Weight Initialization and Learning rate scheduling

In the course, we’ve been taught about Xavier and He weight initialization and how effective they can be. But there was no demo for it. Also in the other hands on we never really used any of the two weight initialization techniques. I’ve searched the internet a lot but still can’t figure out how to do the same. Also, do we often initialize weights using Xavier/ He in real life whenever dealing with data? Because I’ve barely ever seen weight initialization in anyone’s code.
Another topic that was mentioned in the course but not covered was learning rate scheduler. It’d be great if you could maybe clarify when is it used and is it better than the normal way of using the optimizer.

Yes, we did not cover weights initialization in the hands-on sessions.
For the basic models (like Perceptron), we would have done random initialization for the model’s weights and biases.

This can be easily extended to Xavier and other simple weight initialization methods, but these weight initializations may be an overkill for such models. Also for larger models, we generally tend to use PyTorch (in our course), for which it’s very simple to make those weight initializations using torch.nn.init.

But yes, we could have showed a quick demo on how to do the above, and also we missed concepts like learning rate scheduling, weight decaying etc. since the course was already broader in terms of content diversity. We will take a note of it and ensure to have it covered in our next courses.

Thanks a lot for the feedback :slight_smile:

• [Written exercise a]: Transcribe the weight initialization thread from "In the course, we’ve" up to and including "weights and biases.".

• [Data supplied]:
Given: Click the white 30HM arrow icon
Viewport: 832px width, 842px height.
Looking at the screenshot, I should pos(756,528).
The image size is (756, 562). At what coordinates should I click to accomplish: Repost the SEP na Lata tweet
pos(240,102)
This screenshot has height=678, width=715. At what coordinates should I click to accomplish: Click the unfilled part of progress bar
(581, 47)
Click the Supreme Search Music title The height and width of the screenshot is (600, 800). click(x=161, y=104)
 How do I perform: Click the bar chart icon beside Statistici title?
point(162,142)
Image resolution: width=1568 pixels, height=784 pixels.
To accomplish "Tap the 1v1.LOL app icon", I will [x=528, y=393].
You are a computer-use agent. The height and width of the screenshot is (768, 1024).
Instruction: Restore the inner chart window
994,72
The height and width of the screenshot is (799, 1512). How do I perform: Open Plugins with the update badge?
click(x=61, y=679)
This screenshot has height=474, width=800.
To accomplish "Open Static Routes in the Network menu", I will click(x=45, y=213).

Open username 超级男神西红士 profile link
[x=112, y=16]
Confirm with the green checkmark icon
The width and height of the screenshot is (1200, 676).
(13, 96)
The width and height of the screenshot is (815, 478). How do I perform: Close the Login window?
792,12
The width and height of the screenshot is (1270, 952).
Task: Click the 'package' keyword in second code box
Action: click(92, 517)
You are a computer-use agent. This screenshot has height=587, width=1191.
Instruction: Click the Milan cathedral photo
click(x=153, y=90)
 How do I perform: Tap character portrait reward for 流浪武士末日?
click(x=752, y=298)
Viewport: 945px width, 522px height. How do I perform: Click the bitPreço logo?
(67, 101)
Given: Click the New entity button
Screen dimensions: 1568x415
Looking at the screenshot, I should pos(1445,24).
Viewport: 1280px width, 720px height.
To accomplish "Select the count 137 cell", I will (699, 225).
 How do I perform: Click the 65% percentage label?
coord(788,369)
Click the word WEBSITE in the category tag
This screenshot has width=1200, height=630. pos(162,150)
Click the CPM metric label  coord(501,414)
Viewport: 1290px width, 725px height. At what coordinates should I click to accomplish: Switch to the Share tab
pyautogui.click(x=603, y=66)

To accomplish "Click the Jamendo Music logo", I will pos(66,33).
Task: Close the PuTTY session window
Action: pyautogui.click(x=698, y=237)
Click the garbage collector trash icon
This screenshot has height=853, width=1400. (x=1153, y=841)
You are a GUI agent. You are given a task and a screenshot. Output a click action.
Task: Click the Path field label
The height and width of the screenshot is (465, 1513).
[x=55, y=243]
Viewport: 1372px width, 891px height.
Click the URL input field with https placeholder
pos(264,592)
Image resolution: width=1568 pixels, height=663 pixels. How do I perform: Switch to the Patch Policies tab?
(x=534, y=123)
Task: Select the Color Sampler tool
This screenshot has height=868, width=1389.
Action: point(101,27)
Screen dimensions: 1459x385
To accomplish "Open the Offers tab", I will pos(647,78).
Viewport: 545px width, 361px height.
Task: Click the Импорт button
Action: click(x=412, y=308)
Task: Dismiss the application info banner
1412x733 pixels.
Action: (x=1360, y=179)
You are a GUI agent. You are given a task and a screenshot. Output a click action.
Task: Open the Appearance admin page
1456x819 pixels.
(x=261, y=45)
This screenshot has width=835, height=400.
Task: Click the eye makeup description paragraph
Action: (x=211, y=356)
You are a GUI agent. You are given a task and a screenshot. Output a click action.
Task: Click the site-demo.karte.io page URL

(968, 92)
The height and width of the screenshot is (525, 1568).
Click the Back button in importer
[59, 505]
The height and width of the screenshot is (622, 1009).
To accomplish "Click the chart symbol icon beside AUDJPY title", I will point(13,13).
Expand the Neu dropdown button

• [Written exercise b]: Please repeat the lines of the records word for word, from the line with "I will pos(66,33)." up to and including the line with "Action: (x=1360, y=179)".

• [Worked answer a]:
In the course, we’ve been taught about Xavier and He weight initialization and how effective they can be. But there was no demo for it. Also in the other hands on we never really used any of the two weight initialization techniques. I’ve searched the internet a lot but still can’t figure out how to do the same. Also, do we often initialize weights using Xavier/ He in real life whenever dealing with data? Because I’ve barely ever seen weight initialization in anyone’s code.
Another topic that was mentioned in the course but not covered was learning rate scheduler. It’d be great if you could maybe clarify when is it used and is it better than the normal way of using the optimizer.

Yes, we did not cover weights initialization in the hands-on sessions.
For the basic models (like Perceptron), we would have done random initialization for the model’s weights and biases.

• [Worked answer b]:
To accomplish "Click the Jamendo Music logo", I will pos(66,33).
Task: Close the PuTTY session window
Action: pyautogui.click(x=698, y=237)
Click the garbage collector trash icon
This screenshot has height=853, width=1400. (x=1153, y=841)
You are a GUI agent. You are given a task and a screenshot. Output a click action.
Task: Click the Path field label
The height and width of the screenshot is (465, 1513).
[x=55, y=243]
Viewport: 1372px width, 891px height.
Click the URL input field with https placeholder
pos(264,592)
Image resolution: width=1568 pixels, height=663 pixels. How do I perform: Switch to the Patch Policies tab?
(x=534, y=123)
Task: Select the Color Sampler tool
This screenshot has height=868, width=1389.
Action: point(101,27)
Screen dimensions: 1459x385
To accomplish "Open the Offers tab", I will pos(647,78).
Viewport: 545px width, 361px height.
Task: Click the Импорт button
Action: click(x=412, y=308)
Task: Dismiss the application info banner
1412x733 pixels.
Action: (x=1360, y=179)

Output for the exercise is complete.